Retorne, sem nenhuma alteração, o trecho do texto sobre psicoterapia mais abaixo que vai de "Chega uma hora" até "seguir em frente.", com ambos os extremos incluídos.

_Texto fornecido_

::::

“Fiquei contente ao saber que você está fazendo psicoterapia. Parece-me que você decidiu "passar a vida a limpo"e, pelo jeito, já descobriu algumas coisas importantes.
Quero lhe dizer que, fazer terapia quase nunca deixa de nos trazer coisas tristes, pois, ela nos revela "aquele lado feio e negro" da nossa vida que nunca quisemos ou pudemos enxergar. Ela nos mostra quantos trastes inúteis acumulamos nos "porões" da nossa alma durante anos e anos.
Mas esse "encontro com o próprio eu", por mais sofrido que seja, é compensador, acredite.
Chega uma hora na vida em que não desejamos mais mentiras, não queremos mais fantasias. É o momento de enfrentarmos os nossos próprios fantasmas e de ganharmos forças para vencê-los e seguir em frente.

::::

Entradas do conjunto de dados
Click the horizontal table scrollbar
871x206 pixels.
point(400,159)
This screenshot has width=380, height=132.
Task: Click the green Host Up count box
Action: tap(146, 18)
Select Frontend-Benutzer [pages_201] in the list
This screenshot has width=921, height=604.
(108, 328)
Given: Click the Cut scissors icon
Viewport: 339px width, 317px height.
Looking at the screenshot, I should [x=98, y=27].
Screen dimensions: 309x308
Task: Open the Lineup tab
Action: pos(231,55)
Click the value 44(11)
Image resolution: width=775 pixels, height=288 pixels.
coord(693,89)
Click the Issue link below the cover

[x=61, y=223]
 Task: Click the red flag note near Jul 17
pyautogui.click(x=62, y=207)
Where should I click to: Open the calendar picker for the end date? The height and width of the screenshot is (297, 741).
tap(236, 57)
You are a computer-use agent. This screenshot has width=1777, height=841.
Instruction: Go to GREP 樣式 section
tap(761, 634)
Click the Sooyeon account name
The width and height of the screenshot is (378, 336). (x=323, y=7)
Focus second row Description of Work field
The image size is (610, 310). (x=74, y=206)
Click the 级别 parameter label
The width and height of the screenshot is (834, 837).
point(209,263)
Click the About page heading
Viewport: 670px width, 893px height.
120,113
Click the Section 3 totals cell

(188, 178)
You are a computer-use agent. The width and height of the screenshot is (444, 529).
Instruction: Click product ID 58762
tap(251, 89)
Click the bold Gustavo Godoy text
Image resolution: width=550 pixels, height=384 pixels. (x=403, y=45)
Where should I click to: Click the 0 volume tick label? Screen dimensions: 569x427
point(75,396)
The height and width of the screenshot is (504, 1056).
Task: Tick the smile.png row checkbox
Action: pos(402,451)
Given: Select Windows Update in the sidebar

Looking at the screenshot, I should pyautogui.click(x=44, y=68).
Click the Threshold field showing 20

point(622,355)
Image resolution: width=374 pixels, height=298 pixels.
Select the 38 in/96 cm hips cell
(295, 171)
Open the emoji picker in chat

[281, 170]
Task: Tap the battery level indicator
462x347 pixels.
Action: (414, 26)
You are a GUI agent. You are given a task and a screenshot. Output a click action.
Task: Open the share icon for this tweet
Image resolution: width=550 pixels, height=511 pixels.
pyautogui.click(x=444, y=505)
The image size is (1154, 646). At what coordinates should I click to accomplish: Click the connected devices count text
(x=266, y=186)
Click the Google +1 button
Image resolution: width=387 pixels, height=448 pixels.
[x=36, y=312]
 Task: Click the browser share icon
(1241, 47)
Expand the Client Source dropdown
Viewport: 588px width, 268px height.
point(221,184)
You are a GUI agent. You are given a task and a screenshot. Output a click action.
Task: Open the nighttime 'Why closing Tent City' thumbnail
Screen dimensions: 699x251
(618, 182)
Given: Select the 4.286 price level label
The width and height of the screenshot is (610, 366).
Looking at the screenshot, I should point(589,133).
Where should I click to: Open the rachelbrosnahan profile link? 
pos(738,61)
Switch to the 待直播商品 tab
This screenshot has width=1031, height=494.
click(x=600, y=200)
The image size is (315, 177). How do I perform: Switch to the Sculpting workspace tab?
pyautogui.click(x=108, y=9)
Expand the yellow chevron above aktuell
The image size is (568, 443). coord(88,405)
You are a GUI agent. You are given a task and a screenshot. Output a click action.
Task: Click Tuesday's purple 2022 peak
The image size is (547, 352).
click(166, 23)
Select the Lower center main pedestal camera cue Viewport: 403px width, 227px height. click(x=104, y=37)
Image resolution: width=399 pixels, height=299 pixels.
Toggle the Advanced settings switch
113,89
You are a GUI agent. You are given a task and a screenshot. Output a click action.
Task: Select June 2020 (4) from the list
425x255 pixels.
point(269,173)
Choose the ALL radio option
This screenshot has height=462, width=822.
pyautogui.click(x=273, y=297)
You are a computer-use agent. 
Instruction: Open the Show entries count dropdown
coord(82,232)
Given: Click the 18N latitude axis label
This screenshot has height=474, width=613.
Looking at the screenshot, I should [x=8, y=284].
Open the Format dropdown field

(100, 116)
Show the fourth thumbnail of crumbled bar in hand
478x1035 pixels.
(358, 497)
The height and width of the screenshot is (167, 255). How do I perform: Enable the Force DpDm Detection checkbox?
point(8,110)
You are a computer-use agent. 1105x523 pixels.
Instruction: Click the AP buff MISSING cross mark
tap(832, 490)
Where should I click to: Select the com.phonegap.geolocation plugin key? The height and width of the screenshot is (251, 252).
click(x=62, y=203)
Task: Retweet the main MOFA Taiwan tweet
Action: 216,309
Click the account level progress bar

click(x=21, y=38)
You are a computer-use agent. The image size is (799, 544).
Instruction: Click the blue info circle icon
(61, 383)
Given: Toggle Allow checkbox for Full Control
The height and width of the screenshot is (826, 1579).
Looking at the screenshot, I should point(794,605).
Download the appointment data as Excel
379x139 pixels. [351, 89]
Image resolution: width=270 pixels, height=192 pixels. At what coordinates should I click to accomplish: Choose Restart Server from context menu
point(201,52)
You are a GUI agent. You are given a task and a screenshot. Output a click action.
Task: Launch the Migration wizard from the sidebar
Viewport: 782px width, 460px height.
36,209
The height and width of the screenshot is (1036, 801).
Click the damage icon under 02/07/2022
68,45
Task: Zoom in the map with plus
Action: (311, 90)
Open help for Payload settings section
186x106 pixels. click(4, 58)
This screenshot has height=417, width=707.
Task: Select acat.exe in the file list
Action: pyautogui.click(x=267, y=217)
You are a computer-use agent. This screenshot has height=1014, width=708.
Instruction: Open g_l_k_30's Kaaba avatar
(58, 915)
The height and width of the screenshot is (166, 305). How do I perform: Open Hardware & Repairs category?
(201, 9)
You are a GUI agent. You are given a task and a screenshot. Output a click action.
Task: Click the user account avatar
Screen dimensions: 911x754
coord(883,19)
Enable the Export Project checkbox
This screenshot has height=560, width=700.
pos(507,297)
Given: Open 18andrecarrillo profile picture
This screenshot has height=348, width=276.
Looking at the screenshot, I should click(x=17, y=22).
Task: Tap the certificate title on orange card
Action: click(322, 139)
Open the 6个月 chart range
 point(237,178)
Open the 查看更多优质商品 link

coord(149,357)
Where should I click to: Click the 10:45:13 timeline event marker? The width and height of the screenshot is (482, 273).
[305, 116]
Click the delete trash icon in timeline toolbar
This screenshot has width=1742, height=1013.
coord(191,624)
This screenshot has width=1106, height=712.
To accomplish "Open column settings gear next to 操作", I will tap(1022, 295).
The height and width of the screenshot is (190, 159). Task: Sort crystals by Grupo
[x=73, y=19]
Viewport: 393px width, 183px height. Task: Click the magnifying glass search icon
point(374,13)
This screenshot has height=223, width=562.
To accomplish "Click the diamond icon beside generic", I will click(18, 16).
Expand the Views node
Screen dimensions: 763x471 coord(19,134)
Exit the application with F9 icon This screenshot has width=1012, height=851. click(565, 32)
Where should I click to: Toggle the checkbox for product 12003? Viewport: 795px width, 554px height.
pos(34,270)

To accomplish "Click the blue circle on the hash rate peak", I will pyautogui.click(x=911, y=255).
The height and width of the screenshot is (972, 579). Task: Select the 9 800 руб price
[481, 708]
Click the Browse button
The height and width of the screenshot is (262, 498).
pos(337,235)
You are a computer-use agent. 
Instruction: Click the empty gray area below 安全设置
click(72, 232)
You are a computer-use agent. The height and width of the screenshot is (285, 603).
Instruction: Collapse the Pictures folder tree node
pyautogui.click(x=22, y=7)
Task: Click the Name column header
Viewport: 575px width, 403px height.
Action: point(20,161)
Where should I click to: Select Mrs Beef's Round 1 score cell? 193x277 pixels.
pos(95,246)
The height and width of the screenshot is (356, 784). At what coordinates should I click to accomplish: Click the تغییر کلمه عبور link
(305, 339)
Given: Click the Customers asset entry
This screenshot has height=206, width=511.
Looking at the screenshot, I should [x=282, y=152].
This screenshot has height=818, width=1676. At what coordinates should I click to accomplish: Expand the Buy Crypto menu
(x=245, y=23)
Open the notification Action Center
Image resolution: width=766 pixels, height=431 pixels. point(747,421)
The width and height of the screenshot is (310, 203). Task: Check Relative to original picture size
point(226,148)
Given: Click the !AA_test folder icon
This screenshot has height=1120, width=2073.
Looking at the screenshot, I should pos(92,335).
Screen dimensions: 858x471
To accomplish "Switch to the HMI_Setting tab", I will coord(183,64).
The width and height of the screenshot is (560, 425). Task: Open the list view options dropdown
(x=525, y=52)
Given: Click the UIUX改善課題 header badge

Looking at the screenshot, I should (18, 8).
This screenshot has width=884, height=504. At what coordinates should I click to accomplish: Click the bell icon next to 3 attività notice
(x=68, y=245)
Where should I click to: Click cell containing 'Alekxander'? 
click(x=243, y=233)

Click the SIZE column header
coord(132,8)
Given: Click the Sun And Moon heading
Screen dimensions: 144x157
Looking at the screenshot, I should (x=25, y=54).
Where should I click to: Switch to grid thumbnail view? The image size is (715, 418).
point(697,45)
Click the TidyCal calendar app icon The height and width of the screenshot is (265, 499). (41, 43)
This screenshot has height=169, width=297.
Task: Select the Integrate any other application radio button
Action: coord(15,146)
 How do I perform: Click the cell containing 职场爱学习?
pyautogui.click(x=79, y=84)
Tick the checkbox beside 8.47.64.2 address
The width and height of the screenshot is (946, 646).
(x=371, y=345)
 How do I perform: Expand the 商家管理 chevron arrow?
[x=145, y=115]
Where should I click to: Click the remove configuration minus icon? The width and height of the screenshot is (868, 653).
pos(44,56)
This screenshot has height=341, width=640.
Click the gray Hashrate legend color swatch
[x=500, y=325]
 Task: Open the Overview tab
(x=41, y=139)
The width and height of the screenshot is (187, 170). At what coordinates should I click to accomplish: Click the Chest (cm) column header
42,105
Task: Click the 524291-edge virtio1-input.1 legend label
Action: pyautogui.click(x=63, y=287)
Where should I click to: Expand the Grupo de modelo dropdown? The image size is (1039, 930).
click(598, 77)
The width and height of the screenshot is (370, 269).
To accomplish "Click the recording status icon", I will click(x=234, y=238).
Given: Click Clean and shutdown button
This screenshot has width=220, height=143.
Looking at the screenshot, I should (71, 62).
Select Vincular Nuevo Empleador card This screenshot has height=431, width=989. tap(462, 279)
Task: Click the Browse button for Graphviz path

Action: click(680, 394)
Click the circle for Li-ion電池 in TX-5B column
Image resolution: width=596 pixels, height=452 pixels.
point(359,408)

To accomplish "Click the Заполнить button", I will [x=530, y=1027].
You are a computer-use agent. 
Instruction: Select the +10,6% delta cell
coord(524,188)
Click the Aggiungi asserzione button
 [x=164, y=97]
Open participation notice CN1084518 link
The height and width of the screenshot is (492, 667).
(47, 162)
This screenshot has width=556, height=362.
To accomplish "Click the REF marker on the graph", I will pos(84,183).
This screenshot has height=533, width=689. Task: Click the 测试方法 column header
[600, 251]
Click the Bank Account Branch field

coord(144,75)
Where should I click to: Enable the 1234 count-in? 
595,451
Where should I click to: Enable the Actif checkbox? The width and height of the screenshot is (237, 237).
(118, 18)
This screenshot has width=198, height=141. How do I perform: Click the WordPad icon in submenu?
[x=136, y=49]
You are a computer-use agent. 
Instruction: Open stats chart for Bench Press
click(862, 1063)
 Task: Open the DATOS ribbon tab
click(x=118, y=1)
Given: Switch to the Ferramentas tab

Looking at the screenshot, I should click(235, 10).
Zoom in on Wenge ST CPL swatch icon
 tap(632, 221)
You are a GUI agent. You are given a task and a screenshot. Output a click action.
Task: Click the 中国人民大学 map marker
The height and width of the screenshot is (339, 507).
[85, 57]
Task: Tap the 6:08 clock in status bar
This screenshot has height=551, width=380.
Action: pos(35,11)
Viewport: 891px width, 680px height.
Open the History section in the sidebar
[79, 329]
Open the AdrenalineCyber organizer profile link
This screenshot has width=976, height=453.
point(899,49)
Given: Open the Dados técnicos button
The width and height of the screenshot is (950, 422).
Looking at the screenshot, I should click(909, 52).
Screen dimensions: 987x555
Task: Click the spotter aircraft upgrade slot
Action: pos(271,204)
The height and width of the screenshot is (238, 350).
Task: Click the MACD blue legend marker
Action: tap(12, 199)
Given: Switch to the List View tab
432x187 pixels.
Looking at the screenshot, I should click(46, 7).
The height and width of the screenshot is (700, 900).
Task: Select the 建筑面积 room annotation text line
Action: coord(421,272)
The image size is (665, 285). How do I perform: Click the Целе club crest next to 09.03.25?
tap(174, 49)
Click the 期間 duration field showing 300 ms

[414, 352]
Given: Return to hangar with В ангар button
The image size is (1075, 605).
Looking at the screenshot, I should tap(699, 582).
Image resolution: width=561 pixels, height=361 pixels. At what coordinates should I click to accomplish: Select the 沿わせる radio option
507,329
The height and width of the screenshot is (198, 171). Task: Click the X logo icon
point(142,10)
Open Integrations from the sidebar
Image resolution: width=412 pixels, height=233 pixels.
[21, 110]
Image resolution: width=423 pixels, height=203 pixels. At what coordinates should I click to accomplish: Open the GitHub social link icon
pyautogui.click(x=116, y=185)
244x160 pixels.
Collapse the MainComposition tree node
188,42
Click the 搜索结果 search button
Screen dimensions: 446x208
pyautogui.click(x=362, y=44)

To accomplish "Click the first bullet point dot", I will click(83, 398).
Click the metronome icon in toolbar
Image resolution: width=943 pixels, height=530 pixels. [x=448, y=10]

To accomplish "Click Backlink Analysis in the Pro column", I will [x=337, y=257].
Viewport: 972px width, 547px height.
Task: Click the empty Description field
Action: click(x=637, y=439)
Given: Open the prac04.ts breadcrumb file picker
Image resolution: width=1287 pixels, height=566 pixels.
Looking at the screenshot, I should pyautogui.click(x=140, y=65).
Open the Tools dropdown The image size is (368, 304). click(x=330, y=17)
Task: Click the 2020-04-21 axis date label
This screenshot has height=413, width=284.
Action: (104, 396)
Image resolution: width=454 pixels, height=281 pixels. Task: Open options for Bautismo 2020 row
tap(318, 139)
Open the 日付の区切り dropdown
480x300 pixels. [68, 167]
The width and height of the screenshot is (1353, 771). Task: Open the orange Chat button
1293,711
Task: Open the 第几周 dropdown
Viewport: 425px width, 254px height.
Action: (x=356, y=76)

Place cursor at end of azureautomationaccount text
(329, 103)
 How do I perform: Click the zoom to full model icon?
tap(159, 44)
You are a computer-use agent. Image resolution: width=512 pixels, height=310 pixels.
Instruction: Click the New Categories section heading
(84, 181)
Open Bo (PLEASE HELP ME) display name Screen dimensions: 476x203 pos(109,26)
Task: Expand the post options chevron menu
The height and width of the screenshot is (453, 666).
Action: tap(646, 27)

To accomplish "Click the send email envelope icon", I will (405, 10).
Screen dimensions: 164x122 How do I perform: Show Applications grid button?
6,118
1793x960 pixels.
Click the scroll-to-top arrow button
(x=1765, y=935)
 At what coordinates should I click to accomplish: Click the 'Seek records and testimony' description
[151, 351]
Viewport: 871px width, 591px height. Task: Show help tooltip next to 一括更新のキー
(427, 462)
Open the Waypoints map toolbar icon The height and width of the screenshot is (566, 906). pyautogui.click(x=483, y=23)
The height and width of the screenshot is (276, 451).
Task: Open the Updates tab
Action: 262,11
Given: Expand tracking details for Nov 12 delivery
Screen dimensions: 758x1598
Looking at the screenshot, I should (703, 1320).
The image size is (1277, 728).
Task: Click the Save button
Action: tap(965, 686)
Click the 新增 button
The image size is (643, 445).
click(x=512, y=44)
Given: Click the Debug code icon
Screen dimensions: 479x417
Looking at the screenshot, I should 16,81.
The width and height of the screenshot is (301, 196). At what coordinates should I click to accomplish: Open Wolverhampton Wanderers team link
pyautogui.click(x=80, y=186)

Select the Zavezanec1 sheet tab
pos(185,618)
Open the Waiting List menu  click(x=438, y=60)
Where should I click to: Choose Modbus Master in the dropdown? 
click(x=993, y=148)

::::

_Resposta à tarefa_
Chega uma hora na vida em que não desejamos mais mentiras, não queremos mais fantasias. É o momento de enfrentarmos os nossos próprios fantasmas e de ganharmos forças para vencê-los e seguir em frente.